ASSIGNMENT »
Can you give the path-planning abstract again, everything from "This work proposes" down to "interpretable, dynamic-environment navigation.", with "large language models" replaced by "foundation models" each time it appears?

PASSAGE »
This work proposes a semantic path planning approach that integrates digital twins with large language models to address the degradation of network connectivity in dense urban environments caused by frequent blockages of millimeter-wave signals. A three-dimensional scene is constructed using OpenStreetMap, and high-fidelity signal strength maps are generated via ray tracing with Blender and NVIDIA Sionna. By combining an enhanced Dijkstra algorithm with an instruction-tuned GPT-4 model, the method enables natural language-driven, connectivity-aware navigation. This study represents the first integration of large language models with millimeter-wave digital twin networks, achieving up to a tenfold improvement in cumulative signal strength over shortest-path baselines while maintaining path validity and supporting interpretable, dynamic-environment navigation.

DATA EXCERPT »
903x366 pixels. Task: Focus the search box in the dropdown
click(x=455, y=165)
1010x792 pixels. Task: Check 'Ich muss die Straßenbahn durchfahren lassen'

WRITTEN RESPONSE »
This work proposes a semantic path planning approach that integrates digital twins with foundation models to address the degradation of network connectivity in dense urban environments caused by frequent blockages of millimeter-wave signals. A three-dimensional scene is constructed using OpenStreetMap, and high-fidelity signal strength maps are generated via ray tracing with Blender and NVIDIA Sionna. By combining an enhanced Dijkstra algorithm with an instruction-tuned GPT-4 model, the method enables natural language-driven, connectivity-aware navigation. This study represents the first integration of foundation models with millimeter-wave digital twin networks, achieving up to a tenfold improvement in cumulative signal strength over shortest-path baselines while maintaining path validity and supporting interpretable, dynamic-environment navigation.